Provided text:
Here's a summary of my notes/thoughts on targeting by coalescing. I've
also added what I had on structured graph before I forget. (I'm CCing
-devel now that your work has gained contributors/testers.)
1. Targeting by explicit coalescing
We need a new vertex type, a meta-vertex if you will. It comprises
multiple vertices, inherits the intersection of their domain and the
union of their neighbourhoods.
At first, I thought we could grow these meta vertices as equivalence
classes. That's wrong, because interference edges may not fall the way
Instead, I think we should collect all the targeting desiderata and sort
them by importance (loop depth and perhaps read/write/both). Then,
traverse that sorted sequence and merge vertices/meta-vertices if
possible. At the end, we have a greedily coalesced interference graph.
Also, don't forget to coalesce with pre-allocated TNs, they're still
important. I'm not sure what should happen to spill costs; it's not a
real spill cost, but it strongly affects the rest of the code. I'm going
to guess taking the max spill cost isn't a bad idea… the sum might be a
worthy contender, especially given the problem outlined below.
We'll also have to update adjacency sets. I think it'll be simplest to
outright remove each meta-vertex's constituents from the graph and only
insert the meta-vertex. The sorted vertex list can be updated with cl:merge.
Problem: we'd really like to get targeting right to avoid moves to TNs
wired in place. That's a fairly common case: the wired TN represents
architectural constraints (rax/rdx in particular) or argument/result
passing conventions. But, in such cases, the domain for the TN is
exactly a single location, and the meta-vertex be pushed on the
pre-spilling stack unless all its neighbours have a lower spill cost
(have been assigned a stack already) :'( So, we'll probably want to work
on that criterion even more now… or just make sure meta-vertices tend to
be given a very high priority by summing their constituent spill costs.
The other common case is targeting to a TN restricted to a certain
storage class. That's not really a problem now that restricted TNs are
coloured normally, but with extra-high priority.
How are meta-vertices treated when choosing spill candidates? Initially,
I'd try to just let the current selection logic go normally; this
particularly makes sense if meta-vertices inherit the maximum spill cost
from their constituents. Especially if they instead take the sum of the
spill costs, it may also make sense to first try to "spill" (i.e.,
split) meta-vertices. That might call for a sorted meta-vertex list in
the interference graph.
When a meta vertex is selected for spilling, it can be split into all
its constituents (if we had extra information about the reason for the
spill, splitting into 2/3 meta-vertices might be interesting). The
incremental graph update logic shouldn't be too hard to extend: remove
the meta-vertex and re-insert its constituents, then merge the vertex
list back in sorted order.

Supplied records:
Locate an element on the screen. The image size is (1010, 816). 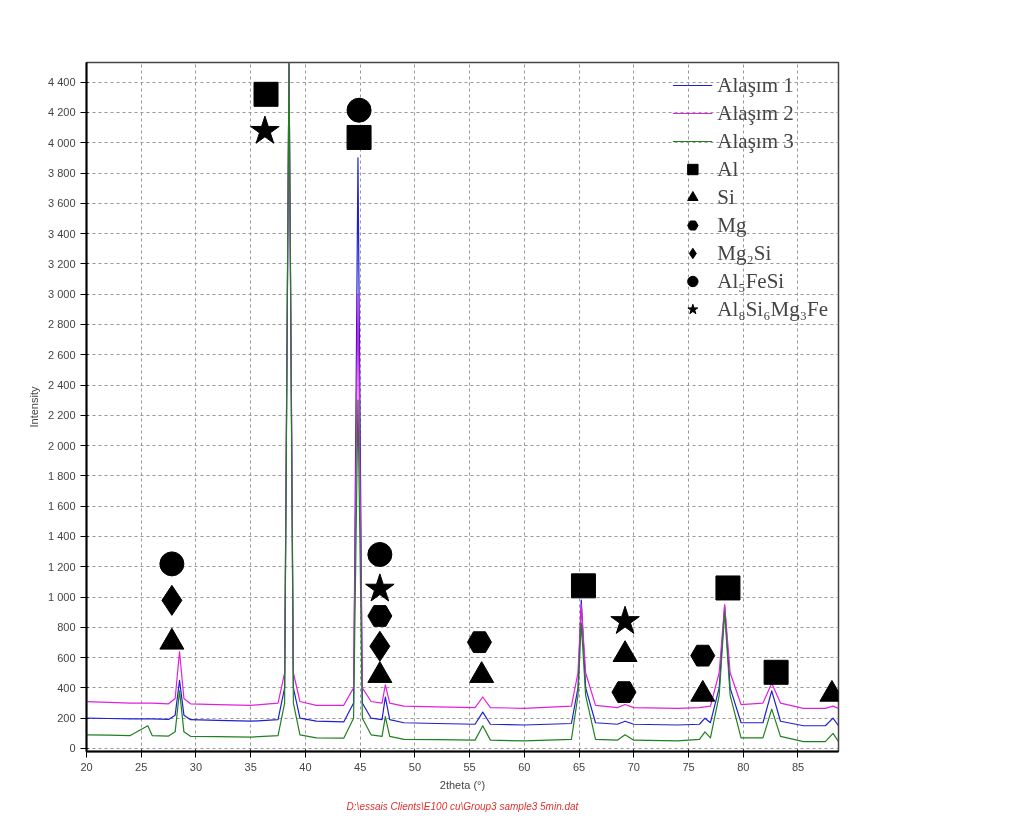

--

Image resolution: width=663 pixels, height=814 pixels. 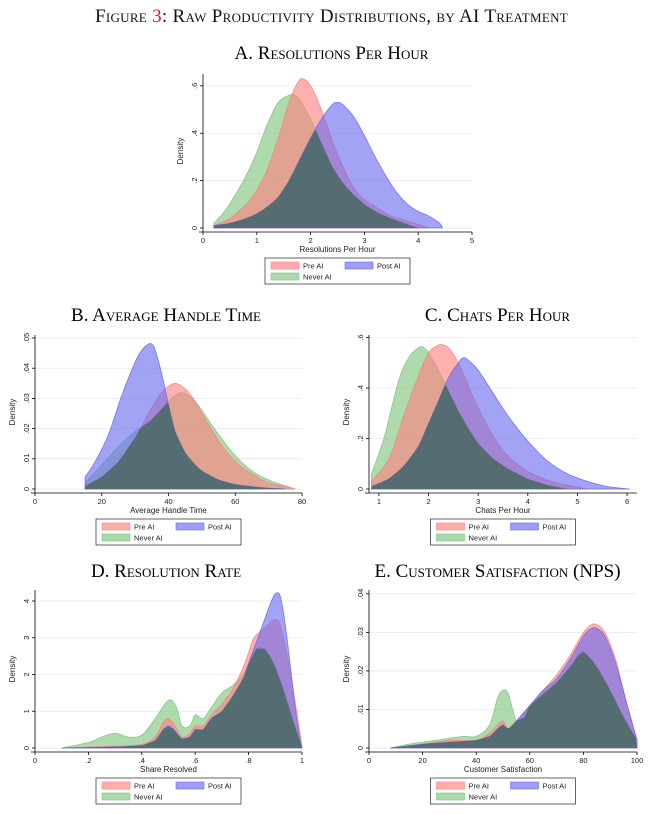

Problems to work on:
a – According to the coalescing notes, what can be used to update the sorted vertex list?
b – Reproduce the stretch of the coalescing notes from "At first, I" through "problem outlined below." word for word.
Rely only on the coalescing notes, not on the data.

Answers per task:
a – cl:merge

b –
At first, I thought we could grow these meta vertices as equivalence
classes. That's wrong, because interference edges may not fall the way
Instead, I think we should collect all the targeting desiderata and sort
them by importance (loop depth and perhaps read/write/both). Then,
traverse that sorted sequence and merge vertices/meta-vertices if
possible. At the end, we have a greedily coalesced interference graph.
Also, don't forget to coalesce with pre-allocated TNs, they're still
important. I'm not sure what should happen to spill costs; it's not a
real spill cost, but it strongly affects the rest of the code. I'm going
to guess taking the max spill cost isn't a bad idea… the sum might be a
worthy contender, especially given the problem outlined below.